There are fears that with so many PLA, Taiwanese, Japanese and US warplanes and navy ships in the region, there is a high risk of an accident escalating into real conflict.
“What’s even more concerning is I’m not sure there are existing crisis management mechanisms [including communication] in place to manage the fallout if an incident were to occur,” said Amanda Hsiao, the senior China analyst with the Crisis Group.
Most of the drills are scheduled to end on Sunday, with one zone active throughout Monday. Should they conclude without incident, next week will be the start of a new normal for Taiwan and China.

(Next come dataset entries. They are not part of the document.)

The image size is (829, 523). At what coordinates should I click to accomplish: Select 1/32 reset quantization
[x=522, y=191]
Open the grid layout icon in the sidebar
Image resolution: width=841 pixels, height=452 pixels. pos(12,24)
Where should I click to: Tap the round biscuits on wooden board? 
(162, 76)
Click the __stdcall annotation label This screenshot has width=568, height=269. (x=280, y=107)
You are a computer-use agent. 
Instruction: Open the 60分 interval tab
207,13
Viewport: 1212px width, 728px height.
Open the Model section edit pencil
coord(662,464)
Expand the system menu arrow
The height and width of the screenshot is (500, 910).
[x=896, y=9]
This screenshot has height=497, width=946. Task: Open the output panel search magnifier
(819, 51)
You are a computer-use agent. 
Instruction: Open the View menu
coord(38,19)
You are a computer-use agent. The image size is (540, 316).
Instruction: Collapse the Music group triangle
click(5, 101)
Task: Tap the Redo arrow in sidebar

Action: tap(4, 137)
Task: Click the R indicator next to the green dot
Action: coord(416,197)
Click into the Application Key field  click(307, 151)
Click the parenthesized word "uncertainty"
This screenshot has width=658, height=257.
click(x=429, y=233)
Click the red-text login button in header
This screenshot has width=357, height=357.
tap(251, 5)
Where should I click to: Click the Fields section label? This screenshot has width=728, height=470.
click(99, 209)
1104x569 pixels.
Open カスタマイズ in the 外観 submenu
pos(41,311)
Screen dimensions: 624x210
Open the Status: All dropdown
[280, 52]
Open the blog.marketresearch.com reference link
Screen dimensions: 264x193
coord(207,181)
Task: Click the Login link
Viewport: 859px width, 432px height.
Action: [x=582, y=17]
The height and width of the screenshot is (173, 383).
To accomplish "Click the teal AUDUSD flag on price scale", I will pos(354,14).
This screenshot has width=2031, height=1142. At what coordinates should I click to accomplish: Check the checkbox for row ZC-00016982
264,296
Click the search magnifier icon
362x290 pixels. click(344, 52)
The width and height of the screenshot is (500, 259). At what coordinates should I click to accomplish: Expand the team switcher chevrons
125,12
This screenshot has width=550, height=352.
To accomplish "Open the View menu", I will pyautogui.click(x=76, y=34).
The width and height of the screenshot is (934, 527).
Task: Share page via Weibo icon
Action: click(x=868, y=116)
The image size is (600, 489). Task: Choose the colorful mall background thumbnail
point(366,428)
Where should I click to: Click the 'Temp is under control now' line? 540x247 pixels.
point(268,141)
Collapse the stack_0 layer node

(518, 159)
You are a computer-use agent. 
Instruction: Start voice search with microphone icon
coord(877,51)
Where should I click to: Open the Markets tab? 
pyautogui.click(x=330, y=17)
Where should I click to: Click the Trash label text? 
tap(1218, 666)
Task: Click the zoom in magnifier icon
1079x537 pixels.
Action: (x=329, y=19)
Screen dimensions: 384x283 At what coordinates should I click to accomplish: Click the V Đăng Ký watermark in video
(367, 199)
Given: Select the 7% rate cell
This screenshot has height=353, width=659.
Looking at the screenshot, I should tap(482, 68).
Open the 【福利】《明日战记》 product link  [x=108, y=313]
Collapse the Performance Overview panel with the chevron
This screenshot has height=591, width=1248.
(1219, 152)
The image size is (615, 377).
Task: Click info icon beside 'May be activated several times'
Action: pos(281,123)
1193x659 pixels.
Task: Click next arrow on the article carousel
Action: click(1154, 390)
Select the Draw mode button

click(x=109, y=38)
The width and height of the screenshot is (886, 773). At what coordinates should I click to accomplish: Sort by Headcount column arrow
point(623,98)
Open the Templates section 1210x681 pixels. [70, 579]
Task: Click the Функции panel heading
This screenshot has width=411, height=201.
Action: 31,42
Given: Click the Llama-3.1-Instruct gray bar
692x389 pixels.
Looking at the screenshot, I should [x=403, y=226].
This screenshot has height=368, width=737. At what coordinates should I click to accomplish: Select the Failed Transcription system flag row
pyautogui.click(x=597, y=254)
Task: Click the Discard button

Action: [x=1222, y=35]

“As long as there is no response and no accident, Beijing will feel as though it has demonstrated its displeasure and potentially deterred future high level visits of this kind,” said a Lowy Institute analyst, Natasha Kassam.
Hsiao said it was likely that China would start focusing on “regularising” the median line incursions, diluting the significance of that once-respected unofficial border in the same way it has extended itself in the South China Sea.
Kassam also thinks China is likely to be emboldened to operate much closer to Taiwan than before. But she says this week may also have backfired on it. “China’s aggression in the wake of Speaker Pelosi’s visit has shifted the status quo to some extent but it’s also drawn more international attention.”